README.md · piercemaloney/llemma_7b at 74cd0a5db45f3fca2d511ef8eba1ec964210613a

metadata

license: llama2
datasets:
  - EleutherAI/proof-pile-2
language:
  - en
tags:
  - math
  - reasoning

Zhangir Azerbayev, Hailey Schoelkopf, Keiran Paster, Marco Dos Santos, Stephen McAleer, Albert Q. Jiang, Jia Deng, Stella Biderman, Sean Welleck

Github | ArXiv

Llemma 7B is a language model for mathematics. It was initialized with Code Llama 7B weights, and trained on the Proof-Pile-2 for 200B tokens.

This model also comes in a 34B parameter version: Llemma 34B.

Evaluations

Llemma models are particularly strong at chain-of-thought mathematical reasoning and using computational tools for mathematics, such as Python and formal theorem provers.

Chain-of-thought Math

On chain-of-thought mathematics tasks, Llemma models outperform Llama-2, Code Llama, and when controlled for model size, outperform Minerva.

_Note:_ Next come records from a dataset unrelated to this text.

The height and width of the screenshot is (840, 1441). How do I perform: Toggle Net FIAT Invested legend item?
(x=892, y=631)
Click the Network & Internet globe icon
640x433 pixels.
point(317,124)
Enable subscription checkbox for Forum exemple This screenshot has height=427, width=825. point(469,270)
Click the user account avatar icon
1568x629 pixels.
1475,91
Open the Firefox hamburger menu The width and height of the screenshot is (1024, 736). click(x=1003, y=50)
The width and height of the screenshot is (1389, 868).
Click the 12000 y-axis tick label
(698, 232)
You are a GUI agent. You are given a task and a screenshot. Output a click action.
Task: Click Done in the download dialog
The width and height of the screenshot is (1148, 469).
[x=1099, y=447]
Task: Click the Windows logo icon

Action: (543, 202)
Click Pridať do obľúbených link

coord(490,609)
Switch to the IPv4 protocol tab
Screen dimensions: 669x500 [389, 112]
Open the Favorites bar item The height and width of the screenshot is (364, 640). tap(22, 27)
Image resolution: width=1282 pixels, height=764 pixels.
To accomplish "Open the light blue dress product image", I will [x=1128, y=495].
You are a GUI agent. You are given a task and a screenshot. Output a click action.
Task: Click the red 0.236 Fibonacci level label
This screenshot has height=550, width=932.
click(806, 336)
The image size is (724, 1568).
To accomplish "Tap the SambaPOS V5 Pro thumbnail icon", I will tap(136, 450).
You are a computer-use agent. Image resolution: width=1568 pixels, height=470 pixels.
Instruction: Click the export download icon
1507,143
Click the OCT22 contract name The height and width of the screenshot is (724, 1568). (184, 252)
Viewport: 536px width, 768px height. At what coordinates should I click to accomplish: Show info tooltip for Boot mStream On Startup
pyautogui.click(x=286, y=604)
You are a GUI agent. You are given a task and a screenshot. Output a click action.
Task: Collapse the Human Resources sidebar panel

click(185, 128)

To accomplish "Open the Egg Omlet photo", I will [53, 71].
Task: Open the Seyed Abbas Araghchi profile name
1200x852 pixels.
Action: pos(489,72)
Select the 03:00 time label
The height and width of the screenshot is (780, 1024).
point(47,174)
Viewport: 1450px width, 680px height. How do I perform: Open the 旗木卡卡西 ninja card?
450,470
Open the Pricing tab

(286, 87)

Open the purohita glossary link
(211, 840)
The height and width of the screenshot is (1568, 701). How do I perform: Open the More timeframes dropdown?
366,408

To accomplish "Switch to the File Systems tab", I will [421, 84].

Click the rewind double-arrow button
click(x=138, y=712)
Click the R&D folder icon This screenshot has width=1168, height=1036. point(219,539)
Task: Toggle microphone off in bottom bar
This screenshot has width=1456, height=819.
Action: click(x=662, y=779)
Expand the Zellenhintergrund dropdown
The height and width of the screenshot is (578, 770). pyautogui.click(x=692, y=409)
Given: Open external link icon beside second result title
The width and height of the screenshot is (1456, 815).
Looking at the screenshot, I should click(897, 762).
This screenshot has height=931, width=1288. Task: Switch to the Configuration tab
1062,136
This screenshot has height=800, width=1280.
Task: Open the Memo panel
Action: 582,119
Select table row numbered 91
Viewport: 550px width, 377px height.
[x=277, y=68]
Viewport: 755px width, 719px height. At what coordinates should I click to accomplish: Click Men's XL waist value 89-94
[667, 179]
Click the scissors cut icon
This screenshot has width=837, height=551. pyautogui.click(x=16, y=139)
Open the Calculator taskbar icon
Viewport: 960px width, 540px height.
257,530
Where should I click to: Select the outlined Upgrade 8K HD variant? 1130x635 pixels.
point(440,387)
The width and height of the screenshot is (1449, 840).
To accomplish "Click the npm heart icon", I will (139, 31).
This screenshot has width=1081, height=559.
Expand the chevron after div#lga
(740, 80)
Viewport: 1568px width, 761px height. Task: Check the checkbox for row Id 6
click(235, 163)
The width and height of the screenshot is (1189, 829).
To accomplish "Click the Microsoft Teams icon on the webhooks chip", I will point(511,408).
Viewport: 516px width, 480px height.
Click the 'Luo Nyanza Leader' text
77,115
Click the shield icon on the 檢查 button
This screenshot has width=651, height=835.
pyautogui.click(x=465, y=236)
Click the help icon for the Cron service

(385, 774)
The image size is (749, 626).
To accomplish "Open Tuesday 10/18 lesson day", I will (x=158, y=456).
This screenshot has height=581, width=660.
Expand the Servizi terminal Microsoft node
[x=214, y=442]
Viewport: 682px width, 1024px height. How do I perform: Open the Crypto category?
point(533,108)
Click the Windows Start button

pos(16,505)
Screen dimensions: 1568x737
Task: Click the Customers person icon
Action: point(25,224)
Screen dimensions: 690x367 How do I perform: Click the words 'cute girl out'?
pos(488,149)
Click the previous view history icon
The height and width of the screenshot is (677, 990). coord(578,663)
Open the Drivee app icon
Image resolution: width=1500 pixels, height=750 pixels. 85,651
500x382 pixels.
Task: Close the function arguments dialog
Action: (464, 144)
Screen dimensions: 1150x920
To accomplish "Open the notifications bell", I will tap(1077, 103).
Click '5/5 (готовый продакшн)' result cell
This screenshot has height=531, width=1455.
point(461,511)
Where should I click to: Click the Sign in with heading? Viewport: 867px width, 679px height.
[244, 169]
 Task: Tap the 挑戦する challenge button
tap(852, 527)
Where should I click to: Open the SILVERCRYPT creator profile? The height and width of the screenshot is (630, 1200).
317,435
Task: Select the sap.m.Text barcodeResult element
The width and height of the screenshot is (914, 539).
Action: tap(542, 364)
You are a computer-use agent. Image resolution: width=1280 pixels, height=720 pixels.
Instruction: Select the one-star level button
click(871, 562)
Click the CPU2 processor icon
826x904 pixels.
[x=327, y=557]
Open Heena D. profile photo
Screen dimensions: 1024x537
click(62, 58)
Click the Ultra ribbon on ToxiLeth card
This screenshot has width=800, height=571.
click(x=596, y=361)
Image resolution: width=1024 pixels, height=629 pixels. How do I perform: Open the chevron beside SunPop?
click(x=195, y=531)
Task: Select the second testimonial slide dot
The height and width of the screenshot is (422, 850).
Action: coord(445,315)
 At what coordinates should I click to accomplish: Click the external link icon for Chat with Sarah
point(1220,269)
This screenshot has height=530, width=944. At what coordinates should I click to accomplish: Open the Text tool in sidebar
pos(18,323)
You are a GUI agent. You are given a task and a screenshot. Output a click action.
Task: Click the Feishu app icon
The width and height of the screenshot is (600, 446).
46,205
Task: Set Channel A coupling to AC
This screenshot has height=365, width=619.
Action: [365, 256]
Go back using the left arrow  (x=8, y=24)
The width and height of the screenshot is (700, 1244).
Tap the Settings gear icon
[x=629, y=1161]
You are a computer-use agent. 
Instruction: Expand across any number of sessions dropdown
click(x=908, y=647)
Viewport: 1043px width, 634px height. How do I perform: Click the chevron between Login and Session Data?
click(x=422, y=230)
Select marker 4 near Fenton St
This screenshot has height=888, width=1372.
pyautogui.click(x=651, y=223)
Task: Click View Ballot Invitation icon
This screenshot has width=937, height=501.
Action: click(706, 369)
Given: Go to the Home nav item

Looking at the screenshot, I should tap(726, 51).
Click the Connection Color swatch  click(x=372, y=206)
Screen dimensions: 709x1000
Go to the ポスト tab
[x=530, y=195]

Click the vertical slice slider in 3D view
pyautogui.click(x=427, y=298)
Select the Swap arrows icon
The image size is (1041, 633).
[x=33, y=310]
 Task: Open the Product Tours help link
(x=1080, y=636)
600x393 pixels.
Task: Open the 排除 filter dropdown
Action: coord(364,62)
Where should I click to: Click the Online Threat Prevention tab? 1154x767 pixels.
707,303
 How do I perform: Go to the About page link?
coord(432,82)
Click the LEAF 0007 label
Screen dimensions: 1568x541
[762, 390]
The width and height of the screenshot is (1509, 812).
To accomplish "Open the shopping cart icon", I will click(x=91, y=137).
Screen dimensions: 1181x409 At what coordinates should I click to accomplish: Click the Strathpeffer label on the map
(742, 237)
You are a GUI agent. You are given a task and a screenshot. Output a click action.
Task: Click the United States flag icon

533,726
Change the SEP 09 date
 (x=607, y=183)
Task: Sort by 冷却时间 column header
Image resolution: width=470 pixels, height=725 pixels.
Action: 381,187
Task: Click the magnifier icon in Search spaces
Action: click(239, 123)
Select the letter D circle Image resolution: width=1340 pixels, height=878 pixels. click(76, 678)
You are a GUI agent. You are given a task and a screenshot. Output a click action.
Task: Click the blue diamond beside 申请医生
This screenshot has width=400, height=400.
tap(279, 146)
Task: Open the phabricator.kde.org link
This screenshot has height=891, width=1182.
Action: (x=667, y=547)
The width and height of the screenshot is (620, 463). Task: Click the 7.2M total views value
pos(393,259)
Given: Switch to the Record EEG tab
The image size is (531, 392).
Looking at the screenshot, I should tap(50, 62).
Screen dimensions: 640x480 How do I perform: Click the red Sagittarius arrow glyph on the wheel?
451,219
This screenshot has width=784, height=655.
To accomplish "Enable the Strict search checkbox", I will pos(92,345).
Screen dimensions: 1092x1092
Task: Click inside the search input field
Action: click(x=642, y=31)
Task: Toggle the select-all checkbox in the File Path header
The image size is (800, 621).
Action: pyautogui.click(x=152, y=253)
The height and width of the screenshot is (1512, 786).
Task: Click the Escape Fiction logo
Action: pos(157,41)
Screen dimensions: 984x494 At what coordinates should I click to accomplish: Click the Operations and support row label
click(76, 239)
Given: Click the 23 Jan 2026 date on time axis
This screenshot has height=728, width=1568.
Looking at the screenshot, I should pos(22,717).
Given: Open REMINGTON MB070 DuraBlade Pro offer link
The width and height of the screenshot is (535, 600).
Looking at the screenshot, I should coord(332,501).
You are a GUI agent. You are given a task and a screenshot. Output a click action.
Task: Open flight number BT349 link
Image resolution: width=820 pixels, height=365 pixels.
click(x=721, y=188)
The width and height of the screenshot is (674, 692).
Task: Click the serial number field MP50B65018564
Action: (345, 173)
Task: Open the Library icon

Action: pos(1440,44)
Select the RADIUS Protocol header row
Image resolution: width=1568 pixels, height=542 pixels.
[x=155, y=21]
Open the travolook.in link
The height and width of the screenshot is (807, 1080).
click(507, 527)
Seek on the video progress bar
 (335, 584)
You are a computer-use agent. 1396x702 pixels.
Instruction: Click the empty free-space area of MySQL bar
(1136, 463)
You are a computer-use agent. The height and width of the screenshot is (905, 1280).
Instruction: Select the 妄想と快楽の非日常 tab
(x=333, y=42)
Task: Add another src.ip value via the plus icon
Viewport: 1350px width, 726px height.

Model	Size	GSM8k	OCW	MMLU-STEM	SAT	MATH
Llama 2	7B	11.8%	3.7%	29.9%	25%	3.2%
Code Llama	7B	10.5%	4.4%	25.1%	9.4%	4.4%
LLEMMA	7B	36.4%	7.7%	37.7%	53.1%	17.2%
Minerva	8B	16.2%	7.7%	35.6%	-	14.1%
------------	------	--------	-------	-----------	-------	-------
Code Llama	34B	29.6%	7.0%	40.5%	40.6%	11.9%
LLEMMA	34B	51.5%	11.8%	49.0%	71.9%	24.1%
------------	------	--------	-------	-----------	-------	-------
Minerva	62B	52.4%	12.0%	53.9%	-	27.6%
Minerva	540B	58.8%	17.6%	63.9%	-	33.6%

Further performance can be extracted by using majority voting:

Model	Size	GSM8k maj@100	OCW maj@100	MMLU-STEM maj@16	SAT maj@16	MATH maj@256
LLEMMA	7B	54.0%	14.3%	49.9%	78.1%	32.0%
Minerva	8B	28.4%	12.5%	43.4%	-	25.4%
---------	------	-------------	-----------	-----------------	-----------	------------
LLEMMA	34B	69.3%	18.4%	59.7%	81.3%	41.0%
---------	------	-------------	-----------	-----------------	-----------	------------
Minerva	62B	68.5%	23.5%	63.5%	-	43.4%
Minerva	540B	78.5%	30.8%	75.0%	-	50.3%

Tool Use and Theorem Proving

In addition to chain-of-thought reasoning, Llemma has strong capabilities in computational mathematics tasks. For tool use and formal theorem proving evaluations, see our paper.